At month 3, serum neurofilament light chain concentration was significantly reduced in ofatumumab compared with teriflunomide recipients in ASCLEPIOS I (-7 percent; p=0.01) and ASCLEPIOS II (-11 percent; p<0.001). However, annual rate of brain volume loss did not significantly differ between the two treatments.
“This discrepancy between two markers of tissue damage needs further analysis,” said the researchers.
Adverse event (AE) incidence was comparable between ofatumumab and teriflunomide recipients (83.6 percent vs 84.2 percent). The most common (≥10 percent) AEs in ofatumumab recipients were injection-related reactions, nasopharyngitis, headache, injection-site reaction, upper respiratory tract infection (URTI), and urinary tract infection, while in teriflunomide recipients, nasopharyngitis, injection-related reactions, alopecia, URTI, headache, and diarrhoea were most common. Serious AEs occurred in 9.1 and 7.9 percent of ofatumumab and teriflunomide recipients, respectively.
Infections and infestations affected a comparable proportion of ofatumumab and teriflunomide recipients (51.6 and 52.7 percent, respectively), with serious infections occurring in 2.5 and 1.8 percent, respectively. Mild-to-moderate herpes virus-associated infections occurred in 4.9 and 4.2 percent, respectively, while bronchitis occurred in 2.5 and 3.5 percent, respectively.
Injection-related systemic reactions occurred in 20.2 percent of ofatumumab recipients and 15.0 percent of placebo injection recipients in the teriflunomide arm, mostly during the first injection, while injection-site reactions occurred in 10.9 and 5.6 percent, respectively.
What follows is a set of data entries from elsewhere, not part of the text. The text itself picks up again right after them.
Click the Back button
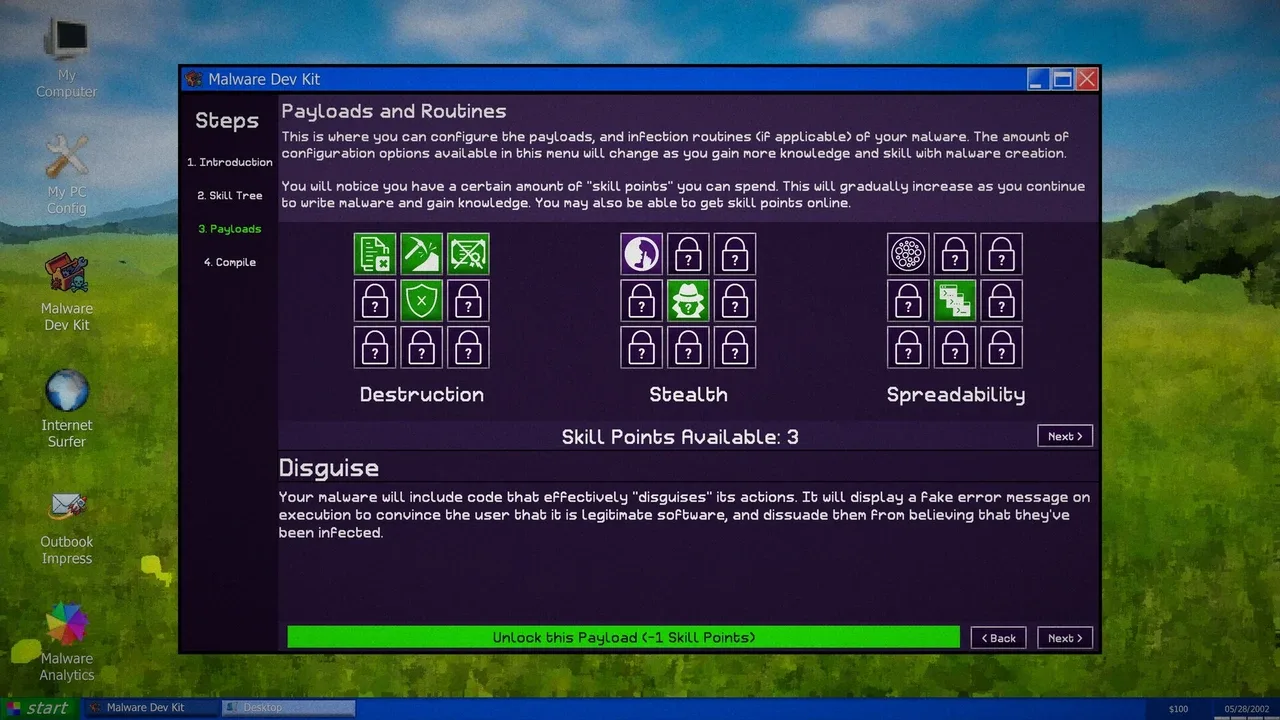This screenshot has width=1280, height=720. [x=998, y=638]
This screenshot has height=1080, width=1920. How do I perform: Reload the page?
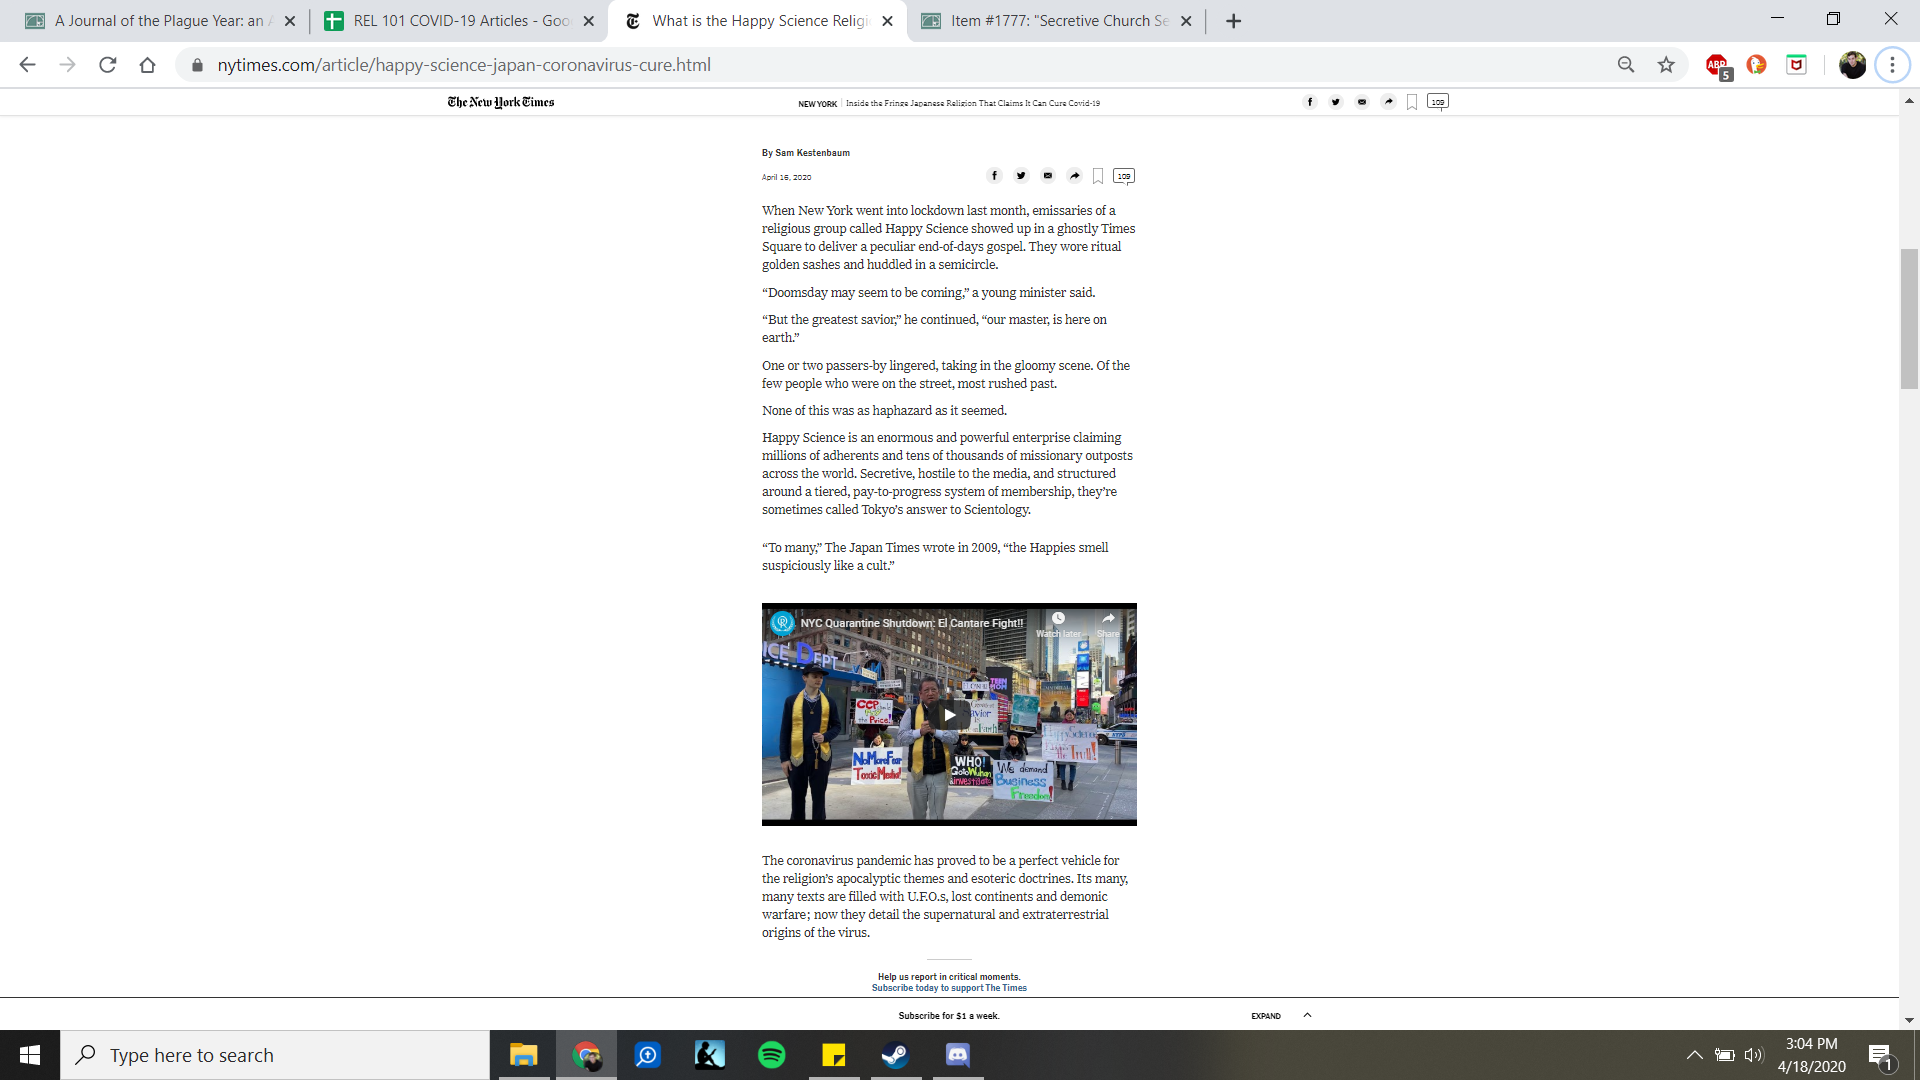click(108, 65)
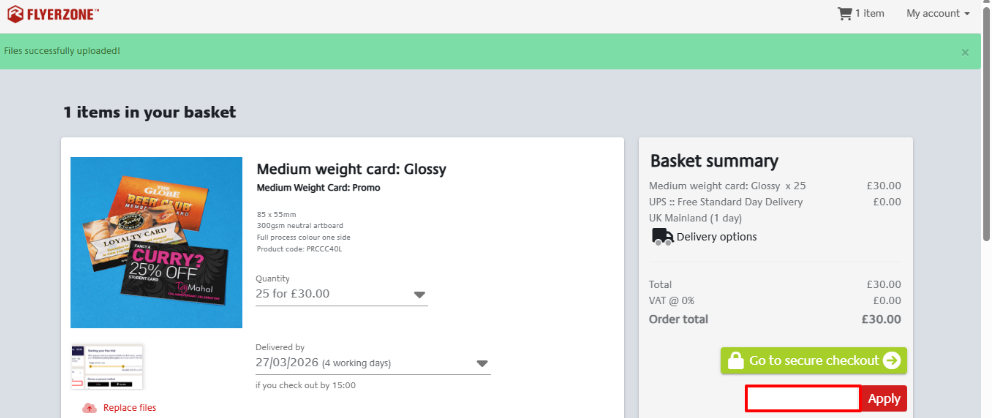Click the arrow icon on checkout button
Image resolution: width=992 pixels, height=418 pixels.
click(891, 361)
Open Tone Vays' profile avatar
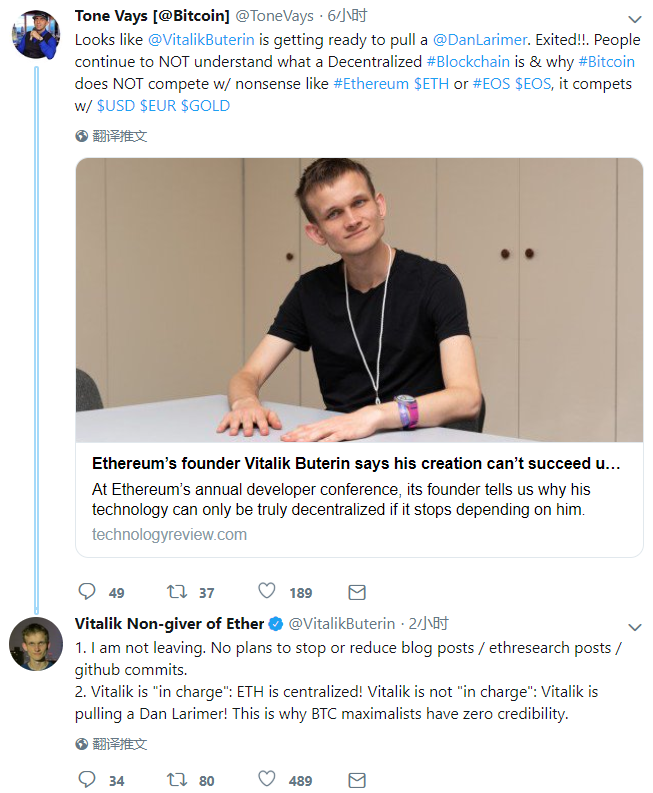This screenshot has height=793, width=653. click(x=36, y=34)
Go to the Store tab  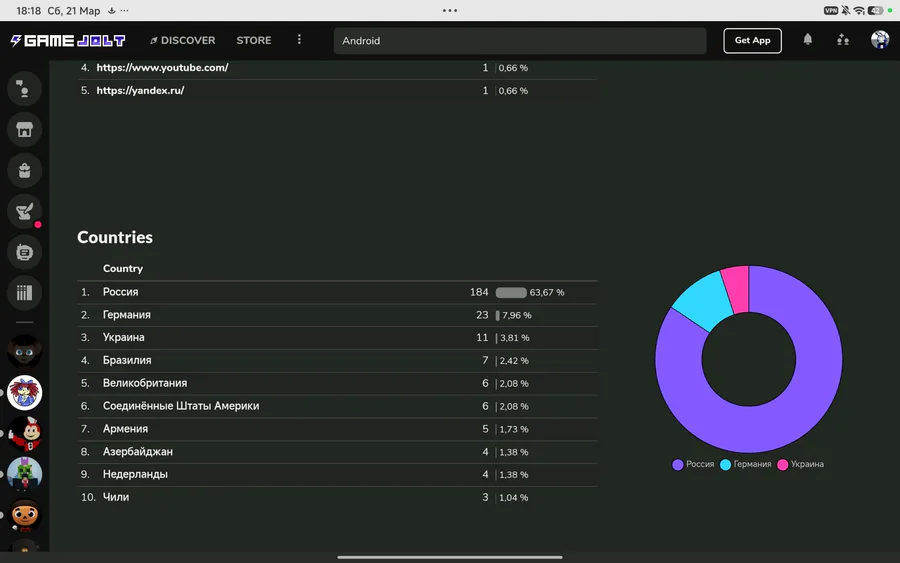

Five and four neoplasms occurred in ofatumumab and teriflunomide recipients, respectively.
B-cell therapies: The way forward?
The positive outcomes with ofatumumab drew comparisons to another B-cell therapy, ocrelizumab, which was approved by the FDA in 2017 for primary progressive MS. [https://wayback.archive-it.org/7993/20190423192100/https://www.fda.gov/NewsEvents/Newsroom/PressAnnouncements/ucm549325.htm, accessed 16 September 2020]
“Both of these B-cell therapies are astoundingly effective for relapsing MS and offer good options for patients,” said ASCLEPIOS corresponding author Professor Stephen Hauser, Director, UCSF Weill Institute for Neurosciences, University of California, San Francisco, California, US.
“Given the effectiveness we saw in this study with near-complete elimination of inflammation and scarring in myelin-rich areas of the brain, along with the minimal side effects, the use of either of these therapies is most attractive as first-line treatment for most MS patients,” he added.
Despite the positive findings, the researchers cautioned that “the results … do not permit any inferences to be made about the efficacy of ofatumumab [vs] other drugs for MS … considered … more potent than teriflunomide.”